Geklagt hat der Bundes­ver­band Deutscher Privat­kli­ni­ken, der mehr als 1000 private Kranken­häu­ser vertritt. Beklagt wurde der Landkreis Calw, der über eine Gesell­schaft Kranken­häu­ser in Calw und Nagold betreibt. Diese Häuser sind in den Kranken­haus­plan des Landes Baden-Württem­berg aufge­nom­men und vom Beklag­ten am 22.04.2008 und 19.12.2013 mit der Erbrin­gung medizi­ni­scher Versor­gungs­leis­tun­gen als Dienst­leis­tun­gen von allge­mei­nem wirtschaft­li­chem Inter­esse betraut worden.
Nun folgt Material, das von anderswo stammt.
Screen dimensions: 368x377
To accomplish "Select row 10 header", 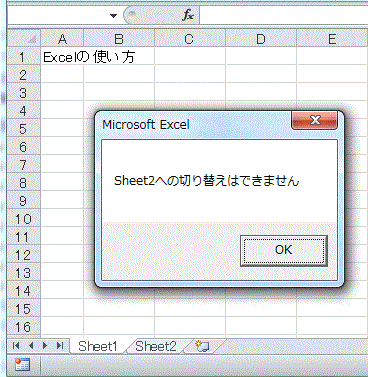I will pos(24,219).
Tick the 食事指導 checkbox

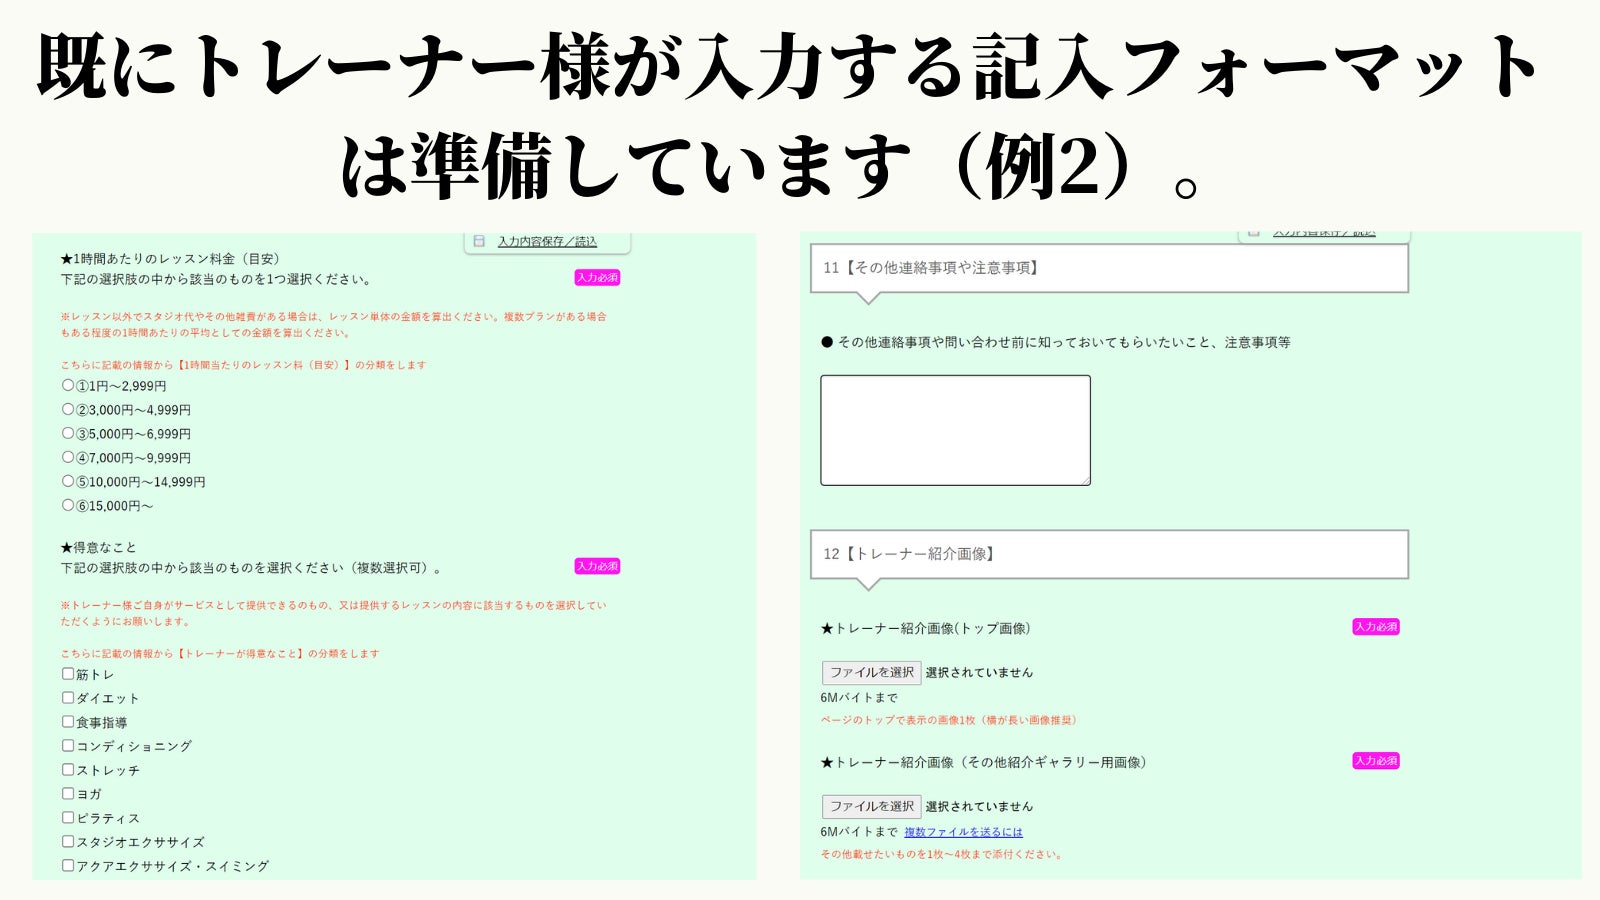click(x=68, y=722)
Der Jahres­ab­schluss der Klini­ken Calw wies für das Jahr 2011 einen Fehlbe­trag von mehr als 3 Millio­nen Euro und für das Jahr 2012 einen Fehlbe­trag von mehr als 6 Millio­nen Euro aus. Darauf­hin fasste der Kreis­tag des Beklag­ten im Jahr 2012 den Beschluss, die Verluste der Klini­ken für die Jahre 2012 bis 2016 auszu­glei­chen. Außer­dem gewährte er in den Jahren 2010 bis 2012 den Klini­ken Ausfall­bürg­schaf­ten zur Absiche­rung von Inves­ti­ti­ons­dar­le­hen, ohne hierfür Avalzin­sen zu verlan­gen, und Inves­ti­ti­ons­zu­schüsse.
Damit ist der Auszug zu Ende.